* WHAT THIS TASK INVOLVES: Transcribe all records, preserving every character.

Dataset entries
= Beginning of Section =
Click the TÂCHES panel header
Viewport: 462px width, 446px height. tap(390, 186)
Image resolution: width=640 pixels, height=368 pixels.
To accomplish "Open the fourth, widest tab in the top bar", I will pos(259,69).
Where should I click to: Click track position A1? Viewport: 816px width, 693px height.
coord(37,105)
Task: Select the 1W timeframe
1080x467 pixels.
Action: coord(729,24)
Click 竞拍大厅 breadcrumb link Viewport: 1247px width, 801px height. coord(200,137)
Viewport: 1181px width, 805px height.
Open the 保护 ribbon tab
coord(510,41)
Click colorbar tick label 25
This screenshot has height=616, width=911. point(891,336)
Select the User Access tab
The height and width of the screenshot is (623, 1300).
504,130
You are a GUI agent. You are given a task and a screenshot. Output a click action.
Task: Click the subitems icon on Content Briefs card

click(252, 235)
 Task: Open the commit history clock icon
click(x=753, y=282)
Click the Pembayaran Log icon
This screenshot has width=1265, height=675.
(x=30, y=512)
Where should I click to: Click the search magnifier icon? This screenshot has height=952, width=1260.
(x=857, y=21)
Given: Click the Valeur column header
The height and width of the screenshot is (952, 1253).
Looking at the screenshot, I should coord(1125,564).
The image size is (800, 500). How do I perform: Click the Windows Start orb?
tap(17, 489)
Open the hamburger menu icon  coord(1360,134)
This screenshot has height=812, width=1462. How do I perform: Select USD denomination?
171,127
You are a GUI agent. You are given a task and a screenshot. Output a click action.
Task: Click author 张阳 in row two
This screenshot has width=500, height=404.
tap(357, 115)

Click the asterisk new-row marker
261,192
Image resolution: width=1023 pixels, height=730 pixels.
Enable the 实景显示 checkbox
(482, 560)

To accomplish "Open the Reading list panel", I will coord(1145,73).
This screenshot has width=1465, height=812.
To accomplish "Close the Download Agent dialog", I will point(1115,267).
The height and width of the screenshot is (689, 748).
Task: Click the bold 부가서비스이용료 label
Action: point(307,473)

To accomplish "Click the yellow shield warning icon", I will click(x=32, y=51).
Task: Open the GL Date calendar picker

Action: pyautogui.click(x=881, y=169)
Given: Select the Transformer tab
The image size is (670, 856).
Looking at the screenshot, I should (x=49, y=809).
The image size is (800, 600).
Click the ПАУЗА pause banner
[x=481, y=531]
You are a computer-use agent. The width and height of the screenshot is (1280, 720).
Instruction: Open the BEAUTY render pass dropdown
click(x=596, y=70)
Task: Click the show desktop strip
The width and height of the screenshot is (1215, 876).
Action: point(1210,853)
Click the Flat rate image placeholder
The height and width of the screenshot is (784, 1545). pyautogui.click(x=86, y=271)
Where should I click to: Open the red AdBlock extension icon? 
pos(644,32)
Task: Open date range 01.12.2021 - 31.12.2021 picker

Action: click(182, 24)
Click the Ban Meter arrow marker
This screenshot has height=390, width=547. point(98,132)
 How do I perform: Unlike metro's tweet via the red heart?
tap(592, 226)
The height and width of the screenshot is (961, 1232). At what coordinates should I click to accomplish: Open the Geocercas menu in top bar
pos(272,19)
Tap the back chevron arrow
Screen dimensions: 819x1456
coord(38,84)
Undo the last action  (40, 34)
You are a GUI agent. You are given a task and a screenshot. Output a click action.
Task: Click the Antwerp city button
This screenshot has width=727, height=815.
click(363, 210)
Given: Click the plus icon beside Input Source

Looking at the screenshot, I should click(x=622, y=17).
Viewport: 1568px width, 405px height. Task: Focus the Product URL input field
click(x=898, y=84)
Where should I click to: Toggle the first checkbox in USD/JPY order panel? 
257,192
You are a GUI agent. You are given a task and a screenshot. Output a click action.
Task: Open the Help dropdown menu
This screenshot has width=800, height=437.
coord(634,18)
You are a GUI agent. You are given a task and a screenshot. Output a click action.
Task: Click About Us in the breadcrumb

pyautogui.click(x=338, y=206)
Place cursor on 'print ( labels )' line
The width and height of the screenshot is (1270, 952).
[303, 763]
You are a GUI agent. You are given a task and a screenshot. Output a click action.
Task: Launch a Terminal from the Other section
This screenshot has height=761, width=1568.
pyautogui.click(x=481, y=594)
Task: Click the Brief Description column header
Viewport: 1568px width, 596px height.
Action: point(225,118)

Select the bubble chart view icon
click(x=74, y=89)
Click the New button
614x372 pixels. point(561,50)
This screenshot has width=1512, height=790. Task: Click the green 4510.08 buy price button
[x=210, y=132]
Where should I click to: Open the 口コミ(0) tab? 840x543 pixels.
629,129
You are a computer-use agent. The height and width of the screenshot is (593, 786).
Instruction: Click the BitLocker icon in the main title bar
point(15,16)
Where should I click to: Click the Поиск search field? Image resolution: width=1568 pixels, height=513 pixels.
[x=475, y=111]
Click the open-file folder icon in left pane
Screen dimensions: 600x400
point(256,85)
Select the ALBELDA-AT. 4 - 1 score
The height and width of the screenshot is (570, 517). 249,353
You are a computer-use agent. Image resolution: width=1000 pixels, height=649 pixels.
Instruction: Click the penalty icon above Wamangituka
= End of Section =
* PROBLEM SOLUTION:
Click the TÂCHES panel header
Viewport: 462px width, 446px height. tap(390, 186)
Image resolution: width=640 pixels, height=368 pixels.
To accomplish "Open the fourth, widest tab in the top bar", I will pos(259,69).
Where should I click to: Click track position A1? Viewport: 816px width, 693px height.
coord(37,105)
Task: Select the 1W timeframe
1080x467 pixels.
Action: coord(729,24)
Click 竞拍大厅 breadcrumb link Viewport: 1247px width, 801px height. coord(200,137)
Viewport: 1181px width, 805px height.
Open the 保护 ribbon tab
coord(510,41)
Click colorbar tick label 25
This screenshot has height=616, width=911. point(891,336)
Select the User Access tab
The height and width of the screenshot is (623, 1300).
504,130
You are a GUI agent. You are given a task and a screenshot. Output a click action.
Task: Click the subitems icon on Content Briefs card

click(252, 235)
 Task: Open the commit history clock icon
click(x=753, y=282)
Click the Pembayaran Log icon
This screenshot has width=1265, height=675.
(x=30, y=512)
Where should I click to: Click the search magnifier icon? This screenshot has height=952, width=1260.
(x=857, y=21)
Given: Click the Valeur column header
The height and width of the screenshot is (952, 1253).
Looking at the screenshot, I should coord(1125,564).
The image size is (800, 500). How do I perform: Click the Windows Start orb?
tap(17, 489)
Open the hamburger menu icon  coord(1360,134)
This screenshot has height=812, width=1462. How do I perform: Select USD denomination?
171,127
You are a GUI agent. You are given a task and a screenshot. Output a click action.
Task: Click author 张阳 in row two
This screenshot has width=500, height=404.
tap(357, 115)

Click the asterisk new-row marker
261,192
Image resolution: width=1023 pixels, height=730 pixels.
Enable the 实景显示 checkbox
(482, 560)

To accomplish "Open the Reading list panel", I will coord(1145,73).
This screenshot has width=1465, height=812.
To accomplish "Close the Download Agent dialog", I will point(1115,267).
The height and width of the screenshot is (689, 748).
Task: Click the bold 부가서비스이용료 label
Action: point(307,473)

To accomplish "Click the yellow shield warning icon", I will click(x=32, y=51).
Task: Open the GL Date calendar picker

Action: pyautogui.click(x=881, y=169)
Given: Select the Transformer tab
The image size is (670, 856).
Looking at the screenshot, I should (x=49, y=809).
The image size is (800, 600).
Click the ПАУЗА pause banner
[x=481, y=531]
You are a computer-use agent. The width and height of the screenshot is (1280, 720).
Instruction: Open the BEAUTY render pass dropdown
click(x=596, y=70)
Task: Click the show desktop strip
The width and height of the screenshot is (1215, 876).
Action: point(1210,853)
Click the Flat rate image placeholder
The height and width of the screenshot is (784, 1545). pyautogui.click(x=86, y=271)
Where should I click to: Open the red AdBlock extension icon? 
pos(644,32)
Task: Open date range 01.12.2021 - 31.12.2021 picker

Action: click(182, 24)
Click the Ban Meter arrow marker
This screenshot has height=390, width=547. point(98,132)
 How do I perform: Unlike metro's tweet via the red heart?
tap(592, 226)
The height and width of the screenshot is (961, 1232). At what coordinates should I click to accomplish: Open the Geocercas menu in top bar
pos(272,19)
Tap the back chevron arrow
Screen dimensions: 819x1456
coord(38,84)
Undo the last action  (40, 34)
You are a GUI agent. You are given a task and a screenshot. Output a click action.
Task: Click the Antwerp city button
This screenshot has width=727, height=815.
click(363, 210)
Given: Click the plus icon beside Input Source

Looking at the screenshot, I should click(x=622, y=17).
Viewport: 1568px width, 405px height. Task: Focus the Product URL input field
click(x=898, y=84)
Where should I click to: Toggle the first checkbox in USD/JPY order panel? 
257,192
You are a GUI agent. You are given a task and a screenshot. Output a click action.
Task: Open the Help dropdown menu
This screenshot has width=800, height=437.
coord(634,18)
You are a GUI agent. You are given a task and a screenshot. Output a click action.
Task: Click About Us in the breadcrumb

pyautogui.click(x=338, y=206)
Place cursor on 'print ( labels )' line
The width and height of the screenshot is (1270, 952).
[303, 763]
You are a GUI agent. You are given a task and a screenshot. Output a click action.
Task: Launch a Terminal from the Other section
This screenshot has height=761, width=1568.
pyautogui.click(x=481, y=594)
Task: Click the Brief Description column header
Viewport: 1568px width, 596px height.
Action: point(225,118)

Select the bubble chart view icon
click(x=74, y=89)
Click the New button
614x372 pixels. point(561,50)
This screenshot has width=1512, height=790. Task: Click the green 4510.08 buy price button
[x=210, y=132]
Where should I click to: Open the 口コミ(0) tab? 840x543 pixels.
629,129
You are a computer-use agent. The height and width of the screenshot is (593, 786).
Instruction: Click the BitLocker icon in the main title bar
point(15,16)
Where should I click to: Click the Поиск search field? Image resolution: width=1568 pixels, height=513 pixels.
[x=475, y=111]
Click the open-file folder icon in left pane
Screen dimensions: 600x400
point(256,85)
Select the ALBELDA-AT. 4 - 1 score
The height and width of the screenshot is (570, 517). 249,353
You are a computer-use agent. Image resolution: width=1000 pixels, height=649 pixels.
Instruction: Click the penalty icon above Wamangituka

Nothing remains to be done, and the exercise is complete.